Output each line of the listing exactly, though pictures are not to appear.

◆ **Input records**:
::::::::
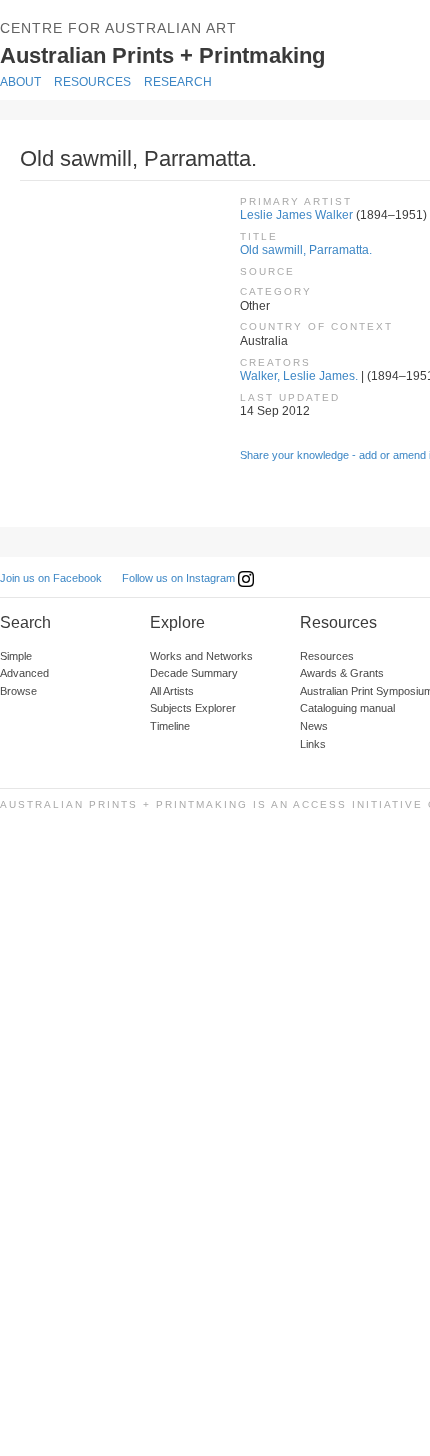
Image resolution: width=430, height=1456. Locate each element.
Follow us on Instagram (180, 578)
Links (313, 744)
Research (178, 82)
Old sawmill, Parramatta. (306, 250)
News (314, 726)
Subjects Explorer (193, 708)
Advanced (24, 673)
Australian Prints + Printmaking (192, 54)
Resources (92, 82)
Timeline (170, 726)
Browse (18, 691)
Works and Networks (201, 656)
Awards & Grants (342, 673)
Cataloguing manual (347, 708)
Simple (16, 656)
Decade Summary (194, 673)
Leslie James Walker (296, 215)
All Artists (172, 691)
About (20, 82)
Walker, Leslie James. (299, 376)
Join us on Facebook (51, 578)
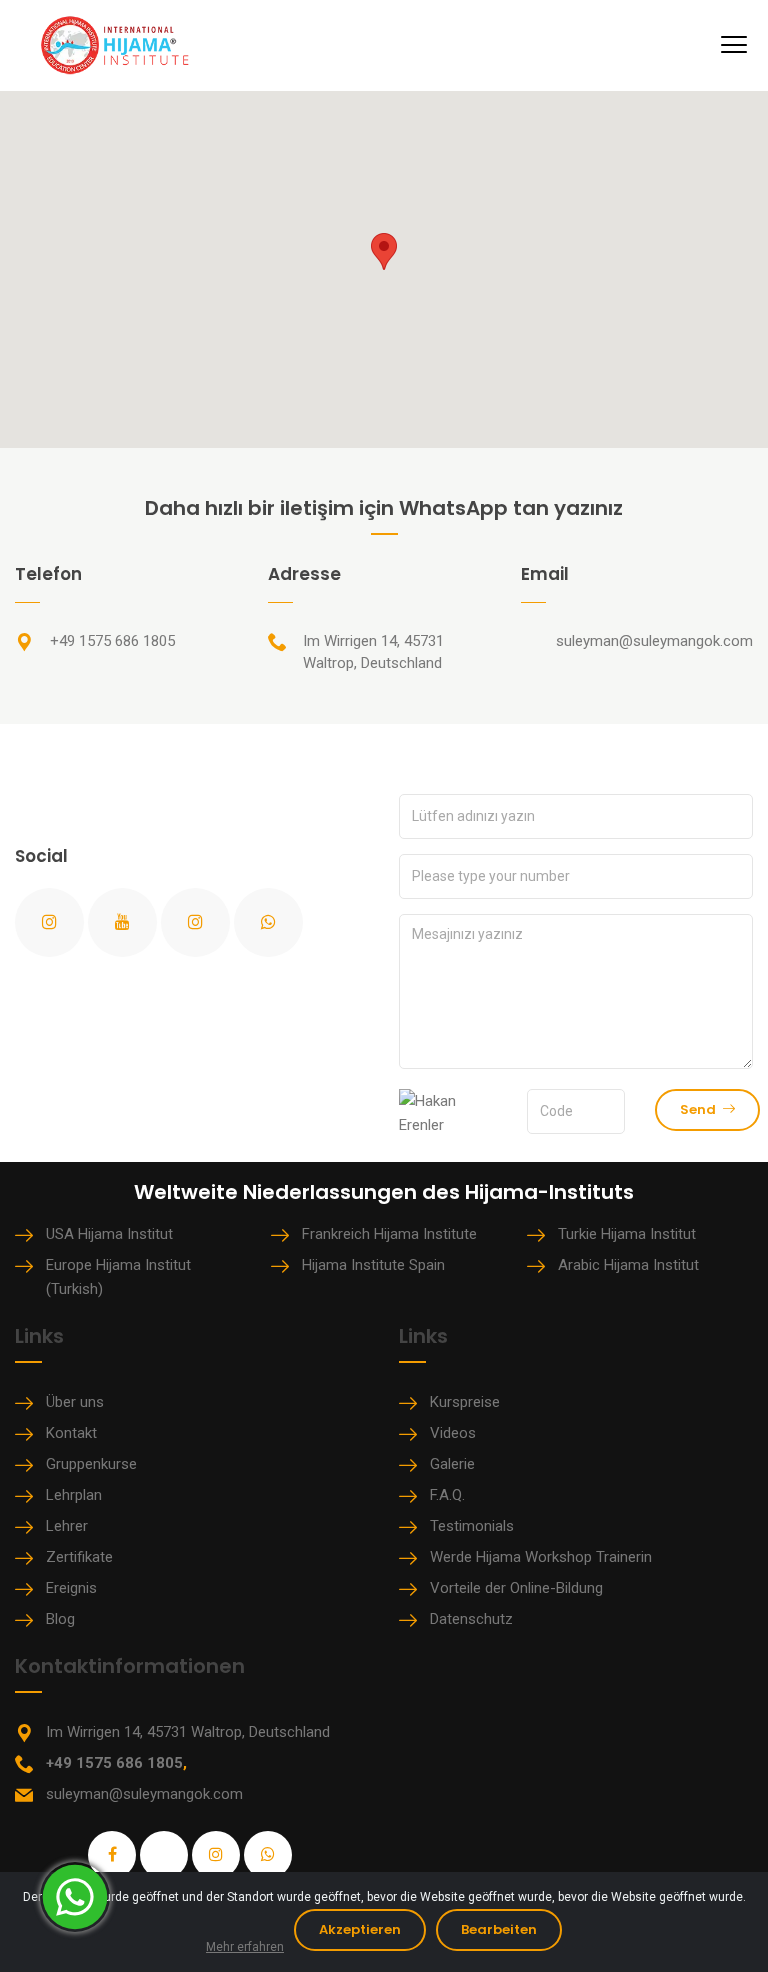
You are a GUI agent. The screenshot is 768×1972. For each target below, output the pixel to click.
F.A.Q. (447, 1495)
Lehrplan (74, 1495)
::::::::
◆ **Exercise solution**:
Image resolution: width=430, height=1456. Locate each element.
Follow us on Instagram (180, 578)
Links (313, 744)
Research (178, 82)
Old sawmill, Parramatta. (306, 250)
News (314, 726)
Subjects Explorer (193, 708)
Advanced (24, 673)
Australian Prints + Printmaking (192, 54)
Resources (92, 82)
Timeline (170, 726)
Browse (18, 691)
Works and Networks (201, 656)
Awards & Grants (342, 673)
Cataloguing manual (347, 708)
Simple (16, 656)
Decade Summary (194, 673)
Leslie James Walker (296, 215)
All Artists (172, 691)
About (20, 82)
Walker, Leslie James. (299, 376)
Join us on Facebook (51, 578)
You are a GUI agent. The screenshot is 768×1972. For each target below, output the pixel to click.
F.A.Q. (447, 1495)
Lehrplan (74, 1495)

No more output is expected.